HDD Data Lake with Cost-Optimized Storage

PERSISTENT_1 HDD for large-capacity, sequential-throughput workloads where cost per GiB is the primary concern:

apiVersion: aws.openmcf.org/v1
kind: AwsFsxLustreFileSystem
metadata:
  name: datalake-fsx
  labels:
    openmcf.org/provisioner: pulumi
    pulumi.openmcf.org/organization: my-org
    pulumi.openmcf.org/project: my-project
    pulumi.openmcf.org/stack.name: prod.AwsFsxLustreFileSystem.datalake-fsx
spec:
  deploymentType: PERSISTENT_1
  storageCapacityGib: 6000
  storageType: HDD
  perUnitStorageThroughput: 12
  dataCompressionType: LZ4
  subnetId: subnet-private-az1
  securityGroupIds:
    - sg-lustre-data
  automaticBackupRetentionDays: 14
  dailyAutomaticBackupStartTime: "02:00"
  copyTagsToBackups: true
  weeklyMaintenanceStartTime: "1:05:00"
  logConfiguration:
    destination: arn:aws:logs:us-east-1:123456789012:log-group:/aws/fsx/datalake
    level: WARN_ERROR

Full-Featured with Logging and Custom Metadata IOPS

Production PERSISTENT_2 deployment with CloudWatch audit logging, customer-managed KMS encryption, explicit metadata IOPS, and final backup on deletion:

apiVersion: aws.openmcf.org/v1
kind: AwsFsxLustreFileSystem
metadata:
  name: prod-fsx
  labels:
    openmcf.org/provisioner: pulumi
    pulumi.openmcf.org/organization: my-org
    pulumi.openmcf.org/project: my-project
    pulumi.openmcf.org/stack.name: prod.AwsFsxLustreFileSystem.prod-fsx
spec:
  region: us-east-1
  deploymentType: PERSISTENT_2
  storageCapacityGib: 7200
  storageType: SSD
  perUnitStorageThroughput: 500
  dataCompressionType: LZ4
  fileSystemTypeVersion: "2.15"
  subnetId: subnet-private-az1
  securityGroupIds:
    - sg-lustre-prod
    - sg-lustre-admin
  kmsKeyId: arn:aws:kms:us-east-1:123456789012:key/mrk-prod-key
  automaticBackupRetentionDays: 30
  dailyAutomaticBackupStartTime: "03:00"
  copyTagsToBackups: true
  skipFinalBackup: false
  weeklyMaintenanceStartTime: "7:02:00"
  logConfiguration:
    destination: arn:aws:logs:us-east-1:123456789012:log-group:/aws/fsx/prod
    level: WARN_ERROR
  metadataConfiguration:
    mode: USER_PROVISIONED
    iops: 12000

Using Foreign Key References

Reference other OpenMCF-managed resources instead of hardcoding IDs:

apiVersion: aws.openmcf.org/v1
kind: AwsFsxLustreFileSystem
metadata:
  name: ref-fsx
  labels:
    openmcf.org/provisioner: pulumi
    pulumi.openmcf.org/organization: my-org
    pulumi.openmcf.org/project: my-project
    pulumi.openmcf.org/stack.name: prod.AwsFsxLustreFileSystem.ref-fsx
spec:
  region: us-west-2
  deploymentType: PERSISTENT_2
  storageCapacityGib: 2400
  storageType: SSD
  perUnitStorageThroughput: 250
  subnetId:
    valueFrom:
      kind: AwsVpc
      name: my-vpc
      field: status.outputs.private_subnets[0].id
  securityGroupIds:
    - valueFrom:
        kind: AwsSecurityGroup
        name: lustre-sg
        field: status.outputs.security_group_id
  kmsKeyId:
    valueFrom:
      kind: AwsKmsKey
      name: fsx-key
      field: status.outputs.key_arn
  logConfiguration:
    destination:
      valueFrom:
        kind: AwsCloudwatchLogGroup
        name: fsx-logs
        field: status.outputs.log_group_arn
    level: WARN_ERROR

Presets

OpenMCF includes preset configurations for common FSx Lustre deployment patterns.

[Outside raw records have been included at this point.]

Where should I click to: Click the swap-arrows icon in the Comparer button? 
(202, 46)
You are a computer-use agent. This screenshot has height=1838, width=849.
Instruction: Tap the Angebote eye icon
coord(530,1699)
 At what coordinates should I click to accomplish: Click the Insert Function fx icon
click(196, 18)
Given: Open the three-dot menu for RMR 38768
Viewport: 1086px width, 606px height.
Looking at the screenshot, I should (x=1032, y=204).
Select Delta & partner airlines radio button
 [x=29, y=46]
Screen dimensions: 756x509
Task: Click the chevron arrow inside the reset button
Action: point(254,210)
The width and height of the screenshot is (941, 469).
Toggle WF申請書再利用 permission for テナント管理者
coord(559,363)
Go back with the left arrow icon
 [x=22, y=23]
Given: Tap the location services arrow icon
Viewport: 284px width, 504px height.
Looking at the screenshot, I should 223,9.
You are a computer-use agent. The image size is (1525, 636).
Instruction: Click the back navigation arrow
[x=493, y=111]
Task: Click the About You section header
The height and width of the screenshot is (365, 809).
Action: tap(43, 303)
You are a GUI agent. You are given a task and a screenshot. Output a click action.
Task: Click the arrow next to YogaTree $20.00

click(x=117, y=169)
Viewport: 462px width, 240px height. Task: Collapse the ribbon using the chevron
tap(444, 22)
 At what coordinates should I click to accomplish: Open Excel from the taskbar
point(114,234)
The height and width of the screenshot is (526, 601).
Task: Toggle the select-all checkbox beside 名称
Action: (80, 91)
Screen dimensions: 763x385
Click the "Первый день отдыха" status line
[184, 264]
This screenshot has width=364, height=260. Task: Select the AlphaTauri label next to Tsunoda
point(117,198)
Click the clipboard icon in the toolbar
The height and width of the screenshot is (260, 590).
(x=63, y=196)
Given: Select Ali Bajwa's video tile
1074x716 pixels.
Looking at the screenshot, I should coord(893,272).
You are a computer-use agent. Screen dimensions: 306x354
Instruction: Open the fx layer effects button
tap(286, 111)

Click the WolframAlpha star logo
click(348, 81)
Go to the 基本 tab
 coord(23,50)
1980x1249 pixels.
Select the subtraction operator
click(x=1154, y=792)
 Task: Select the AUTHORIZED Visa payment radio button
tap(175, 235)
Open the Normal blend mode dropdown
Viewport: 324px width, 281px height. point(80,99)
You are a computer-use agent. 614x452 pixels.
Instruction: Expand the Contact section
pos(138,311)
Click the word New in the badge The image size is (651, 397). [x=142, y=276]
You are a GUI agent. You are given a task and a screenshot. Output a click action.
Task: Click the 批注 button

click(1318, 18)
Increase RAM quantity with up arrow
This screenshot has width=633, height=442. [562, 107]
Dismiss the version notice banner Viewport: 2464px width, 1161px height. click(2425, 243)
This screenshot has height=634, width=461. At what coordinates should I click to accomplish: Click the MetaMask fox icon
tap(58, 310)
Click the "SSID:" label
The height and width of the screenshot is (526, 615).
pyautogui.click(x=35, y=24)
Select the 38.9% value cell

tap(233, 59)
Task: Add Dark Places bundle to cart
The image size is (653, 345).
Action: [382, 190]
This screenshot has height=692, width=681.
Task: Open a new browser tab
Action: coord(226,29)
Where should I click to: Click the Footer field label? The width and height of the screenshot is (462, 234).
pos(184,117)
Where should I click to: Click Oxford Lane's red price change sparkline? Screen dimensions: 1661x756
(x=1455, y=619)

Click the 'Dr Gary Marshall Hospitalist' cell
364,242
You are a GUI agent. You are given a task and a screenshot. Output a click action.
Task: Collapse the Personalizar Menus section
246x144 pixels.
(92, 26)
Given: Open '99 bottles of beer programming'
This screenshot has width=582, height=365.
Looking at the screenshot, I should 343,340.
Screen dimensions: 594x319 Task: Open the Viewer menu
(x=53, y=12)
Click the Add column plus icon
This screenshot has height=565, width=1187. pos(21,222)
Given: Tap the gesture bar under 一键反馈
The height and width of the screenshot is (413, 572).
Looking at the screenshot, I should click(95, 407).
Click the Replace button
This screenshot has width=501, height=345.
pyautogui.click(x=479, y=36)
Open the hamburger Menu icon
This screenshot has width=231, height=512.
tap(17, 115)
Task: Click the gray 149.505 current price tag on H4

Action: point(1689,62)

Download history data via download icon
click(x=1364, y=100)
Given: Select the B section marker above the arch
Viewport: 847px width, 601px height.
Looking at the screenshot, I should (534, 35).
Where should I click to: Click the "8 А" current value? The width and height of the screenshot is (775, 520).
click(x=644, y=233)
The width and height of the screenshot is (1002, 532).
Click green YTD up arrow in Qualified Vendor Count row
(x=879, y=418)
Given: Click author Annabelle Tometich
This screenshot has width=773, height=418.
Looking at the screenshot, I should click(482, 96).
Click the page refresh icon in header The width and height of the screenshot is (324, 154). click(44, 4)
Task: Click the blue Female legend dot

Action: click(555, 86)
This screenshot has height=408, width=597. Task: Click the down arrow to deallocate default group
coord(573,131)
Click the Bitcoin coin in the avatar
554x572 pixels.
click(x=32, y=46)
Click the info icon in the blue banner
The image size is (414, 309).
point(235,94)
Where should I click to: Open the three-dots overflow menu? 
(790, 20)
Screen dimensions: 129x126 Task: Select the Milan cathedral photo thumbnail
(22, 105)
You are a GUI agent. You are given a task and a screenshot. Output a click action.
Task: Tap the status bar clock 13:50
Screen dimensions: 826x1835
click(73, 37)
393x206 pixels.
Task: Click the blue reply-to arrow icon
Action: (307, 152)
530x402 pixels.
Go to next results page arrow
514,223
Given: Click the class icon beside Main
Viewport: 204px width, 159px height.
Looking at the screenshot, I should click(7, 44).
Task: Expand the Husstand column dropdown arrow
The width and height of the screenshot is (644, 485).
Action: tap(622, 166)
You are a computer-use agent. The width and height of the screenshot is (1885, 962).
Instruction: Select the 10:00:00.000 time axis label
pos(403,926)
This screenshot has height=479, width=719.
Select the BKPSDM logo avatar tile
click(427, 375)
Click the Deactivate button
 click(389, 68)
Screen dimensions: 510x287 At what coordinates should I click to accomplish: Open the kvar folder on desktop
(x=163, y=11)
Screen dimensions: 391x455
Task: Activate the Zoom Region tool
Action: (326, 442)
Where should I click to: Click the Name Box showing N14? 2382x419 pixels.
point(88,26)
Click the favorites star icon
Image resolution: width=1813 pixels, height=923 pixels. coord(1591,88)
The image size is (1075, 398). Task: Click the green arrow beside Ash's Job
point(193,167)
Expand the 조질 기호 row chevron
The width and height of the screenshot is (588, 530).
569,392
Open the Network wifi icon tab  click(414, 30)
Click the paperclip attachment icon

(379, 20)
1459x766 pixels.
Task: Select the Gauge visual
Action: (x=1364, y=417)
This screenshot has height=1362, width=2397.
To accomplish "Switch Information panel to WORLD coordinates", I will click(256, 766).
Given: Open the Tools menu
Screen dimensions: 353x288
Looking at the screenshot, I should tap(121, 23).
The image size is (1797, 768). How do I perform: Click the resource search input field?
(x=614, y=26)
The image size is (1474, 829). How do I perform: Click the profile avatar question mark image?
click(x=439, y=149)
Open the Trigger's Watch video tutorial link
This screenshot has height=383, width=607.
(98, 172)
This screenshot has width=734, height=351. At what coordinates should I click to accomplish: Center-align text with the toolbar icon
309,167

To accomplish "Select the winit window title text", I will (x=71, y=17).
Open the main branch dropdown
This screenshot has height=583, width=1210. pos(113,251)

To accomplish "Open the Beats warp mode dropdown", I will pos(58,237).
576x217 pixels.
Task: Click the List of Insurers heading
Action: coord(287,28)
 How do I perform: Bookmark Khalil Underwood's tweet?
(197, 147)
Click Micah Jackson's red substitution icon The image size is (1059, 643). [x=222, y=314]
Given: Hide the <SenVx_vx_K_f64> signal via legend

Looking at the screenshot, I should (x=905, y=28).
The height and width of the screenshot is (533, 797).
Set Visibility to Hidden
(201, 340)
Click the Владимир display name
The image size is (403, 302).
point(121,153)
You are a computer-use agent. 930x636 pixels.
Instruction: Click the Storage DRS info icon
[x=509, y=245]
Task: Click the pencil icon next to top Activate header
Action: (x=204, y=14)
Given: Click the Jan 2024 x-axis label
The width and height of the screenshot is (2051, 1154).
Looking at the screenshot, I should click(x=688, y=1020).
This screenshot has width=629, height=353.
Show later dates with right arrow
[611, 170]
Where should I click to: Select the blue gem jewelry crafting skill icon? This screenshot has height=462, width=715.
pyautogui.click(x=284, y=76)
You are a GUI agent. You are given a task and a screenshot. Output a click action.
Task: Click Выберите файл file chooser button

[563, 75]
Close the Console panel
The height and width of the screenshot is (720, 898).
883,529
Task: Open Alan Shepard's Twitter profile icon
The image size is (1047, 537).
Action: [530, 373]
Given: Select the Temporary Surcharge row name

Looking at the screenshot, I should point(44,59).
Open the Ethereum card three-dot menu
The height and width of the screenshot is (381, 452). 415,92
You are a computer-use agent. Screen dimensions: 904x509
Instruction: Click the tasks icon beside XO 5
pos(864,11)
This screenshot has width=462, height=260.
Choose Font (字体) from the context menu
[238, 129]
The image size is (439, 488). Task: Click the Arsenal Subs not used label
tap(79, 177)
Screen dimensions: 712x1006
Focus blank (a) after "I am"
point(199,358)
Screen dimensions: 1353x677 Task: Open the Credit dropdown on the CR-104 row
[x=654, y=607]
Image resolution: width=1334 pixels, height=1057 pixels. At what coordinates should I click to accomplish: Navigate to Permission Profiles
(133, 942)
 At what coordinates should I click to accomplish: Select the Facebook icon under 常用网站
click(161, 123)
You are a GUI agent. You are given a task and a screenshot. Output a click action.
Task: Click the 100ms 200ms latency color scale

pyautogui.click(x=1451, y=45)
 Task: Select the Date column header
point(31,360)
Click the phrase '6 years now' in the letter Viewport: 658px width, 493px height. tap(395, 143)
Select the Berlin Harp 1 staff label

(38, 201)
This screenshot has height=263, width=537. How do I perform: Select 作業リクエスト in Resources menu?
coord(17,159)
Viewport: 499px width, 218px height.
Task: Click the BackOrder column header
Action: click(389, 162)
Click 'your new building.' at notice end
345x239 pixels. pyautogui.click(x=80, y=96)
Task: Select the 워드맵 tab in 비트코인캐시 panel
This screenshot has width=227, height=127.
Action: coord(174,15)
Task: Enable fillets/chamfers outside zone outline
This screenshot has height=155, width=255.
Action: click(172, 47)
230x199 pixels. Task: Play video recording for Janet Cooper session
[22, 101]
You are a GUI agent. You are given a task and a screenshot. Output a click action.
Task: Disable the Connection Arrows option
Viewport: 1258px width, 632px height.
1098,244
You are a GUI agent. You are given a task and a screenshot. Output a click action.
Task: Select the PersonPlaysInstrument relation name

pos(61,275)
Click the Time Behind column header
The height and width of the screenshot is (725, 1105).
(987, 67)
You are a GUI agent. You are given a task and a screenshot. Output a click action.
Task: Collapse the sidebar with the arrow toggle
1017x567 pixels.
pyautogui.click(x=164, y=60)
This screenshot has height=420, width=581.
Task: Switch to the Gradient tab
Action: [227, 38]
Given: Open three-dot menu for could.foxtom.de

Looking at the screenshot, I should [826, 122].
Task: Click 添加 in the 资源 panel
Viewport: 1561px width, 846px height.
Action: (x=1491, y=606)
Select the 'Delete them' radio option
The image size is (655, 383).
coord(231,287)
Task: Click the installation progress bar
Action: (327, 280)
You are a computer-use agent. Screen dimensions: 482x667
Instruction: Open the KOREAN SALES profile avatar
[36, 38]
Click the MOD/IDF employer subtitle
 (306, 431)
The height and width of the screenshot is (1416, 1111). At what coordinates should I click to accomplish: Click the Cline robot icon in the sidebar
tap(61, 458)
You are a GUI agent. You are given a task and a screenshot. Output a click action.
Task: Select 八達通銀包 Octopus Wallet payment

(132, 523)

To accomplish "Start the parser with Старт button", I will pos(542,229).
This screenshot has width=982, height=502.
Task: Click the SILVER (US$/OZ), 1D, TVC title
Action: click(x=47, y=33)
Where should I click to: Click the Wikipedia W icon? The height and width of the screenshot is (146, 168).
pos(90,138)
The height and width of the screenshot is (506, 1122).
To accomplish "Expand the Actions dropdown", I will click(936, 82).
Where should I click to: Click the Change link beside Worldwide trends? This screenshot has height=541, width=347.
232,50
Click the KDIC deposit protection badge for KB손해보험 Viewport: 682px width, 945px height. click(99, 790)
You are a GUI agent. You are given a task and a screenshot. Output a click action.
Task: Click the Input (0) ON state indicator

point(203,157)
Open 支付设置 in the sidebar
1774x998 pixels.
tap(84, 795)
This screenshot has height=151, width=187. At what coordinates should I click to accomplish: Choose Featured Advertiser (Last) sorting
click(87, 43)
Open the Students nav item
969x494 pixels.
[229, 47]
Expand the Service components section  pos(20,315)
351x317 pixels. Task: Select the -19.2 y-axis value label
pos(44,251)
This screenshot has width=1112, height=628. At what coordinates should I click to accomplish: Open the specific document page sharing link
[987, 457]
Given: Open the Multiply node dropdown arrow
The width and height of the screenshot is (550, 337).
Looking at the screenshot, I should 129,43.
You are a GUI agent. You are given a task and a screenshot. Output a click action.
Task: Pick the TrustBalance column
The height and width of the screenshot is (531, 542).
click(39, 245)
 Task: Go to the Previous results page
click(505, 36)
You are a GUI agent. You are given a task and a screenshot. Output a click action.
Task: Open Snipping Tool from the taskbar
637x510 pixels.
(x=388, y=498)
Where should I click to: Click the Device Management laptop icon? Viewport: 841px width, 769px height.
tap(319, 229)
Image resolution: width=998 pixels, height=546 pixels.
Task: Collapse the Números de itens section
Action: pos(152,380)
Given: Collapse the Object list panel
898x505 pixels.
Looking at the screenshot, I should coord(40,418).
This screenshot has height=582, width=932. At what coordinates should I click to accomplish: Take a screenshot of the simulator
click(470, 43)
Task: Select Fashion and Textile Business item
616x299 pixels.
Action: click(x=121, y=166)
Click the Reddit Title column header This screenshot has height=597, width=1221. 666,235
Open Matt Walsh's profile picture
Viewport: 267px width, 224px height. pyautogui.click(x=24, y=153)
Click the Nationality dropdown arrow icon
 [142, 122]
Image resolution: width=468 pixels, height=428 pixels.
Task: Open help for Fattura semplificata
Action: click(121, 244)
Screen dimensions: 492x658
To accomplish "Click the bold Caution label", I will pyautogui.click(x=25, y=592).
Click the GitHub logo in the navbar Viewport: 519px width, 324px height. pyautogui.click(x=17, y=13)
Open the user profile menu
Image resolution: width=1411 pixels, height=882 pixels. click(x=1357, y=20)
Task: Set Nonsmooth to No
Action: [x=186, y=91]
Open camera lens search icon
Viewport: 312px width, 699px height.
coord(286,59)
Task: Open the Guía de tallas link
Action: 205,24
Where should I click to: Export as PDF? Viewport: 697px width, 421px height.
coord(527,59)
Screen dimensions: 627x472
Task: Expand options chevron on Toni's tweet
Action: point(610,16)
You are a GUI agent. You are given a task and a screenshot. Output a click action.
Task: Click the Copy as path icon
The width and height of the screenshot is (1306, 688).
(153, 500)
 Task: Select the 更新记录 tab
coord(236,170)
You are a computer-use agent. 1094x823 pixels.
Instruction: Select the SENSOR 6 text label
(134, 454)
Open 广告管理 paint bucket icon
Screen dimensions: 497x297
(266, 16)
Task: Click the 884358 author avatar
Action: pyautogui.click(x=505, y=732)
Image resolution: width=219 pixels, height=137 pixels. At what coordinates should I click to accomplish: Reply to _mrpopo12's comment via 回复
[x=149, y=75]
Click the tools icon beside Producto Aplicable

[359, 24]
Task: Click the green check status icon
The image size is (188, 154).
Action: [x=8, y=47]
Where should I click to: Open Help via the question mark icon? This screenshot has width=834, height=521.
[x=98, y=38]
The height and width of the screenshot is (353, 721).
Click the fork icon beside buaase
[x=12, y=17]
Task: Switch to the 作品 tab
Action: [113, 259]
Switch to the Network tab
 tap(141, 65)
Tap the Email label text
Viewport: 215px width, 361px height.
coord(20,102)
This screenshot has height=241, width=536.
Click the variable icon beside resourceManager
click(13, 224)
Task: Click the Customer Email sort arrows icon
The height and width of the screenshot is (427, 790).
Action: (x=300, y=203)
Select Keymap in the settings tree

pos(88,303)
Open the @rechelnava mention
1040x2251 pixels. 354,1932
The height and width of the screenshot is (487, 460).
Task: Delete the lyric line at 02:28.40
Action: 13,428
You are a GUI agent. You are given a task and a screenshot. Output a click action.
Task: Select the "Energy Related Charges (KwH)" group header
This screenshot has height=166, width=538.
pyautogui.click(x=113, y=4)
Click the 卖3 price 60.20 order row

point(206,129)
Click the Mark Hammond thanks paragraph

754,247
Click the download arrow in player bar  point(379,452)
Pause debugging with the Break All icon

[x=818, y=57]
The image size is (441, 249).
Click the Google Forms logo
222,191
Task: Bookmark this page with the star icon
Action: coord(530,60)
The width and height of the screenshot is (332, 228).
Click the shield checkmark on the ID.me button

Each preset is a ready-to-customize manifest with placeholder values for subnet and security group IDs.

Scratch Development

File: presets/01-scratch-development.yaml

SCRATCH_2 SSD with 1200 GiB — the smallest and cheapest Lustre configuration. No data replication, no backups. Use for development and test environments, short-lived batch processing, CI/CD scratch space, and experiments where data loss is acceptable.

Persistent High Throughput

File: presets/02-persistent-high-throughput.yaml

PERSISTENT_2 SSD with 2400 GiB and 1000 MB/s/TiB throughput. LZ4 compression, 7-day automatic backups at 04:00 UTC, AUTOMATIC metadata IOPS, and Sunday 03:00 UTC maintenance window. Use for distributed ML training, HPC simulations, video rendering, and production workloads requiring maximum I/O performance with data durability.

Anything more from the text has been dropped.